* _Data_:
Content starts

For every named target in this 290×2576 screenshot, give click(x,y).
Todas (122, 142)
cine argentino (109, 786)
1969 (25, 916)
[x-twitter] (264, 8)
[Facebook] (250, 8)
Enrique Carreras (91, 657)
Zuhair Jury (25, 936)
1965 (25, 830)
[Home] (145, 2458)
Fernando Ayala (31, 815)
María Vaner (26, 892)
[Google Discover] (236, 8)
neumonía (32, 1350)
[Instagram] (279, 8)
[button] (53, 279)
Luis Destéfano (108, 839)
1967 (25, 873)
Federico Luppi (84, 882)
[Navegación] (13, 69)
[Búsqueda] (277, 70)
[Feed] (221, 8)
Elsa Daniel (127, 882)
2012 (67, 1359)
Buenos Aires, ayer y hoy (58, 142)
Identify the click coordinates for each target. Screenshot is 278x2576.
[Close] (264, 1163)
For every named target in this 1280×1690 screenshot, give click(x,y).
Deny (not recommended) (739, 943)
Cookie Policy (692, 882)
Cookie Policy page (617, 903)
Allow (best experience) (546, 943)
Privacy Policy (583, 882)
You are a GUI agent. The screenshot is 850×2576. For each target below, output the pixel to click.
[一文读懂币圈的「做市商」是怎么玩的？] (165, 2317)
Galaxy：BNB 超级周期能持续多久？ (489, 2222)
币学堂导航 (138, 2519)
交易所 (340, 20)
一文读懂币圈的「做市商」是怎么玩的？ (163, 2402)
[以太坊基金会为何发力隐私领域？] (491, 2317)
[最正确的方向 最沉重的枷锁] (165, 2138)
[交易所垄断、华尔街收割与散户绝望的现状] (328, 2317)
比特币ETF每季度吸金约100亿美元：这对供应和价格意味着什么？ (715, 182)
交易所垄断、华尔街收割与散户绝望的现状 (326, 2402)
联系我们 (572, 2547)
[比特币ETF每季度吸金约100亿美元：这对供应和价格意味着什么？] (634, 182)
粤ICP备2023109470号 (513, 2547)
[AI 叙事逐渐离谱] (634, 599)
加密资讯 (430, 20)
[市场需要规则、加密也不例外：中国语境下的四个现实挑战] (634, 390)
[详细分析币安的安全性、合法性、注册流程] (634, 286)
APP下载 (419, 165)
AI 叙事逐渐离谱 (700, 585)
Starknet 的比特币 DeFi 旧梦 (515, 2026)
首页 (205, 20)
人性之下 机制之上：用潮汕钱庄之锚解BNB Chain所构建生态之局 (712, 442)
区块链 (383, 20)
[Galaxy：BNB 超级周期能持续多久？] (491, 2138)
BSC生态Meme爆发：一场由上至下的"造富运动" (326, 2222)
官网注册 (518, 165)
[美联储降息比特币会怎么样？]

Content ends

* _Problem to solve_: Give the listing again. Leave every word as it stands.

* _Finished task_:
For every named target in this 290×2576 screenshot, give click(x,y).
Todas (122, 142)
cine argentino (109, 786)
1969 (25, 916)
[x-twitter] (264, 8)
[Facebook] (250, 8)
Enrique Carreras (91, 657)
Zuhair Jury (25, 936)
1965 (25, 830)
[Home] (145, 2458)
Fernando Ayala (31, 815)
María Vaner (26, 892)
[Google Discover] (236, 8)
neumonía (32, 1350)
[Instagram] (279, 8)
[button] (53, 279)
Luis Destéfano (108, 839)
1967 (25, 873)
Federico Luppi (84, 882)
[Navegación] (13, 69)
[Búsqueda] (277, 70)
[Feed] (221, 8)
Elsa Daniel (127, 882)
2012 (67, 1359)
Buenos Aires, ayer y hoy (58, 142)
Identify the click coordinates for each target. Screenshot is 278x2576.
[Close] (264, 1163)
For every named target in this 1280×1690 screenshot, give click(x,y).
Deny (not recommended) (739, 943)
Cookie Policy (692, 882)
Cookie Policy page (617, 903)
Allow (best experience) (546, 943)
Privacy Policy (583, 882)
You are a GUI agent. The screenshot is 850×2576. For each target below, output the pixel to click.
[一文读懂币圈的「做市商」是怎么玩的？] (165, 2317)
Galaxy：BNB 超级周期能持续多久？ (489, 2222)
币学堂导航 (138, 2519)
交易所 (340, 20)
一文读懂币圈的「做市商」是怎么玩的？ (163, 2402)
[以太坊基金会为何发力隐私领域？] (491, 2317)
[最正确的方向 最沉重的枷锁] (165, 2138)
[交易所垄断、华尔街收割与散户绝望的现状] (328, 2317)
比特币ETF每季度吸金约100亿美元：这对供应和价格意味着什么？ (715, 182)
交易所垄断、华尔街收割与散户绝望的现状 (326, 2402)
联系我们 (572, 2547)
[比特币ETF每季度吸金约100亿美元：这对供应和价格意味着什么？] (634, 182)
粤ICP备2023109470号 (513, 2547)
[AI 叙事逐渐离谱] (634, 599)
加密资讯 (430, 20)
[市场需要规则、加密也不例外：中国语境下的四个现实挑战] (634, 390)
[详细分析币安的安全性、合法性、注册流程] (634, 286)
APP下载 (419, 165)
AI 叙事逐渐离谱 (700, 585)
Starknet 的比特币 DeFi 旧梦 (515, 2026)
首页 (205, 20)
人性之下 机制之上：用潮汕钱庄之锚解BNB Chain所构建生态之局 (712, 442)
区块链 (383, 20)
[Galaxy：BNB 超级周期能持续多久？] (491, 2138)
BSC生态Meme爆发：一场由上至下的"造富运动" (326, 2222)
官网注册 (518, 165)
[美联储降息比特币会怎么样？]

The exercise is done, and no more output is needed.